Years After the Pandemic, the Lowest-Performing Students Are Still Significantly Behind
New scores from the Nation's Report Card test reveal continued declines for already struggling students.
New test scores from the National Assessment of Educational Progress (NAEP), also known as the Nation's Report Card, indicate that four years after the onset of the pandemic lockdowns, American schoolchildren are still struggling to catch up to pre-pandemic achievement levels.
"Today's NAEP results reveal a heartbreaking reality for American students and confirm our worst fears: not only did most students not recover from pandemic-related learning loss, but those students who were the most behind and needed the most support have fallen even further behind," reads a Wednesday Education Department press release. "Change must happen, and it must happen now."
These latest NAEP results looked at achievement for fourth and eighth graders in reading and math. Overall, test scores declined slightly when compared to 2022, the last time students were tested and still remained below pre-pandemic levels. However, the most revealing results came when separating student performance based on percentile. While students performing in the 90th or 75th percentile have mostly rebounded, declines for students performing the worst were much steeper. For example, fourth-grade math scores have returned to pre-pandemic levels for high-achieving students, while the lowest-achieving students have seen an eight-point drop in scores since 2019, declining from 199 to 191 on a 500-point scale.
It's worth noting that the children currently being tested were quite young when the pandemic began. This latest round of testing happened in early 2024, meaning that the fourth graders were in kindergarten and the eighth graders were in fourth grade when lockdowns began. Unsurprisingly, the eighth graders were more severely affected by the score declines, especially in math. While fourth and eighth graders suffered the same average five-point decline since 2019, fourth-grade math and reading scores declined only three points while eighth-grade scores declined eight points.
What do these scores mean?
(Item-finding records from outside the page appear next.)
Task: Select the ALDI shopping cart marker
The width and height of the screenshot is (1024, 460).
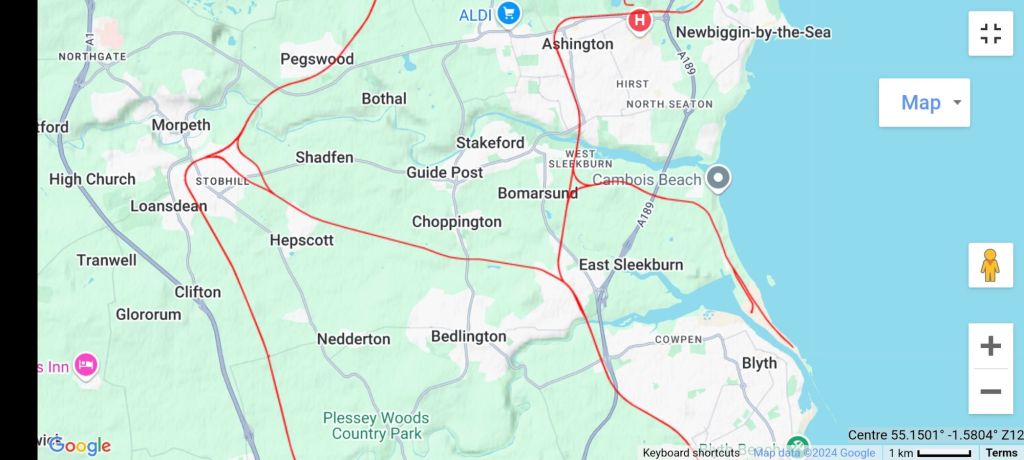Action: 508,14
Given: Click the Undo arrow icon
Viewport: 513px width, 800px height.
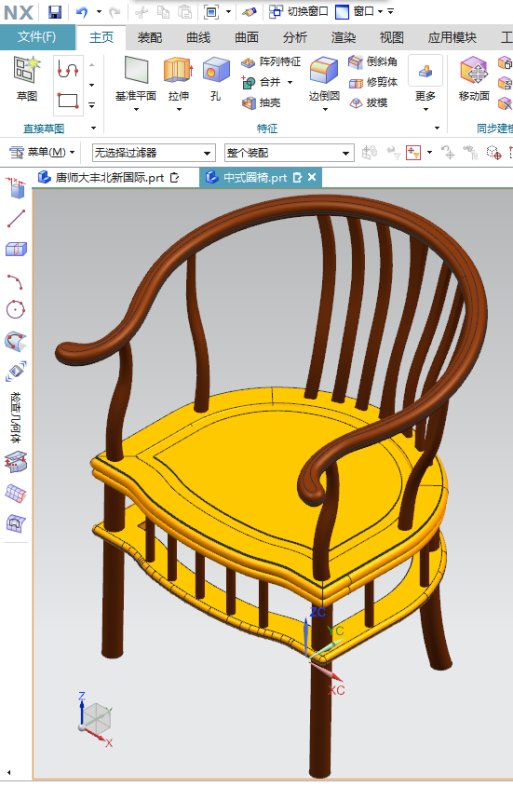Looking at the screenshot, I should coord(82,12).
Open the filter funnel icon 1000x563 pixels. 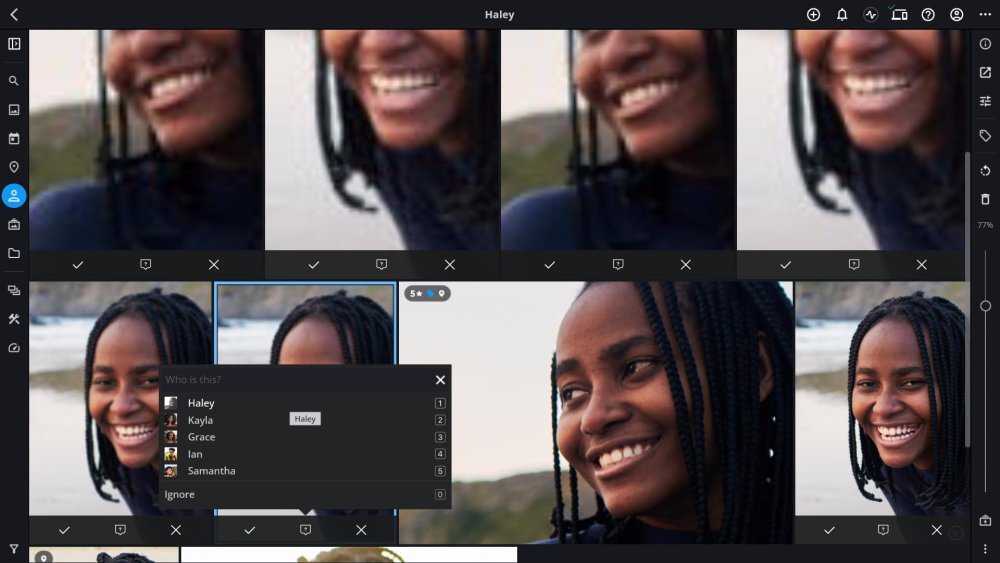[x=13, y=549]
In this year's test, almost 1 in 4 eighth graders were "below NAEP Basic" in math, meaning that they didn't even have "partial mastery" of the skills necessary to succeed in eighth-grade math. Around 1 in 3 eighth graders were below "NAEP Basic" in reading.
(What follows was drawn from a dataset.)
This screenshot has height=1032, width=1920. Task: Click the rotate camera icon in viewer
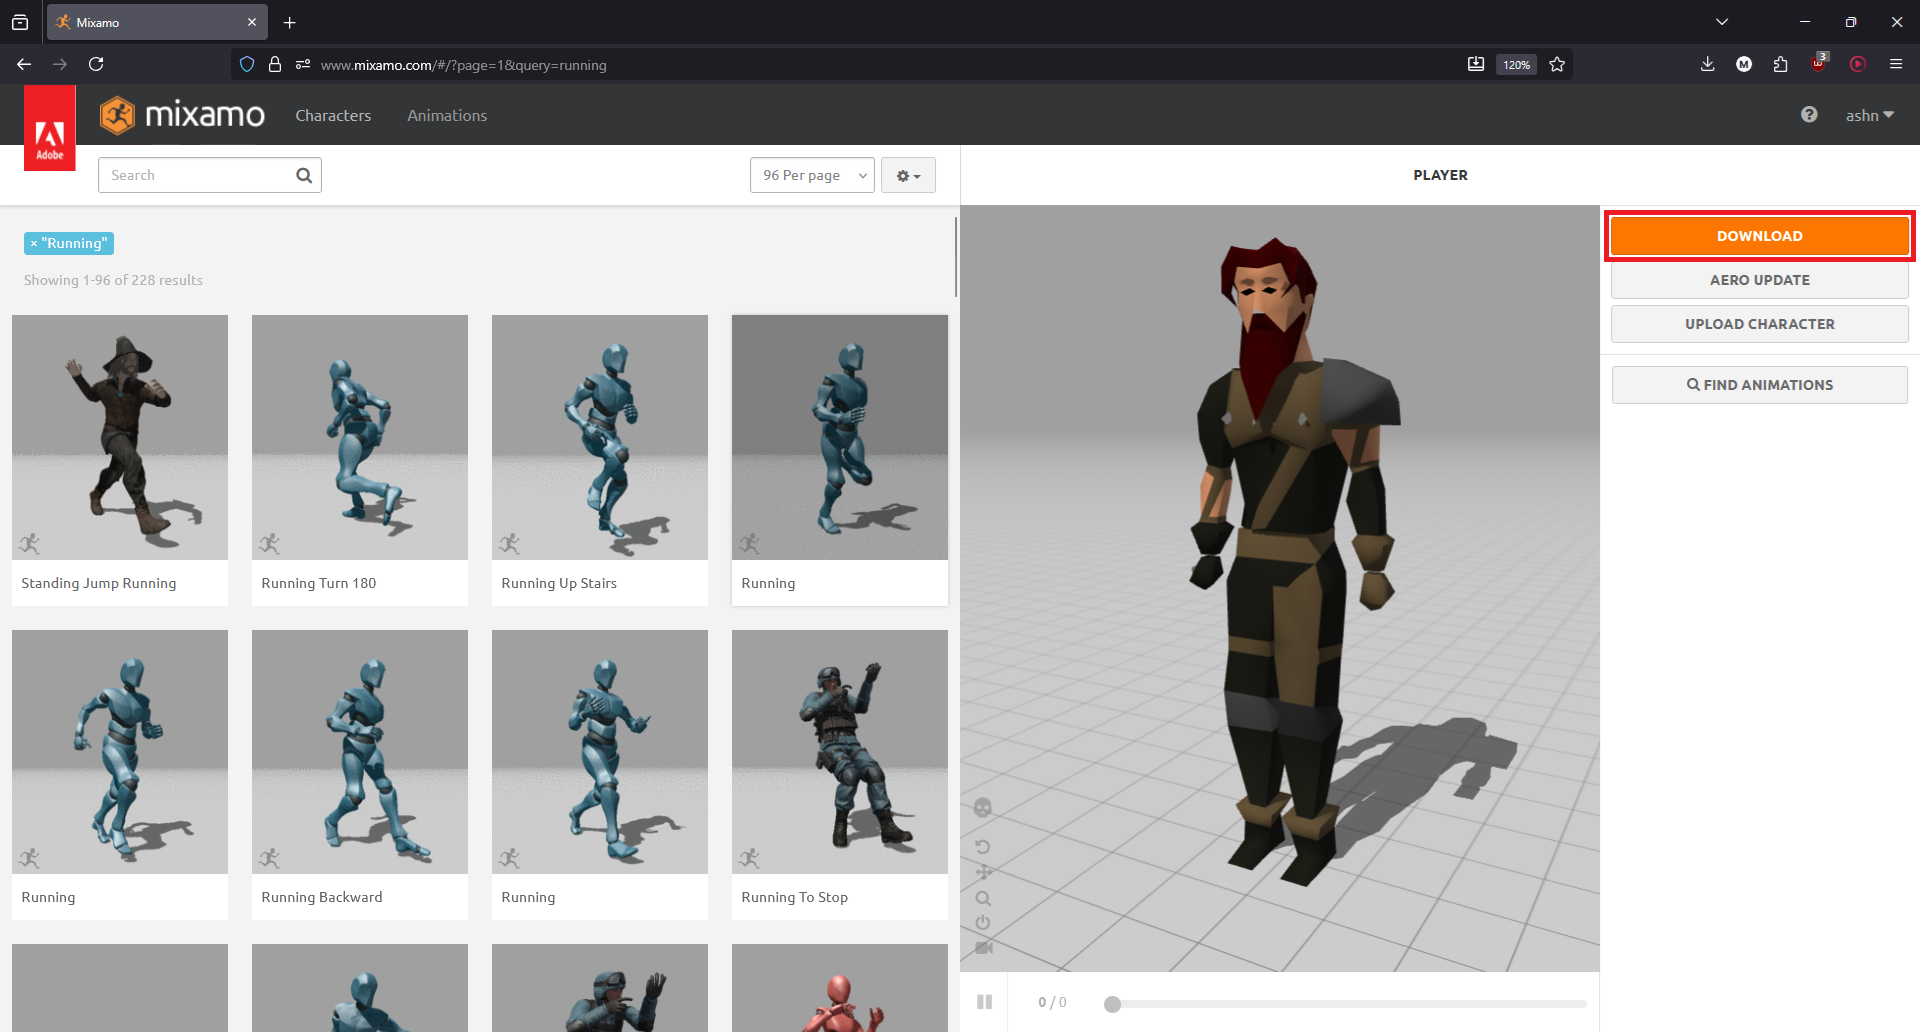pyautogui.click(x=983, y=847)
"If we're saying that a third of this year's ninth graders are below NAEP Basic, we're saying that one-third of these kids likely can't tell us the main idea of a text," Julia Rafal-Baer, a National Assessments Governing Board member and former assistant commissioner of the New York State Education Department, told the education-focused news website The 74. "They can't draw any explicit features from that text. What does that mean for these kids? What's the plan to re-engage them and improve their outcomes?"
These results show that, while children who were already doing well have managed to rebound from pandemic score declines, the children who are struggling have continued to face further difficulties, even as pandemic lockdowns shift further out of view.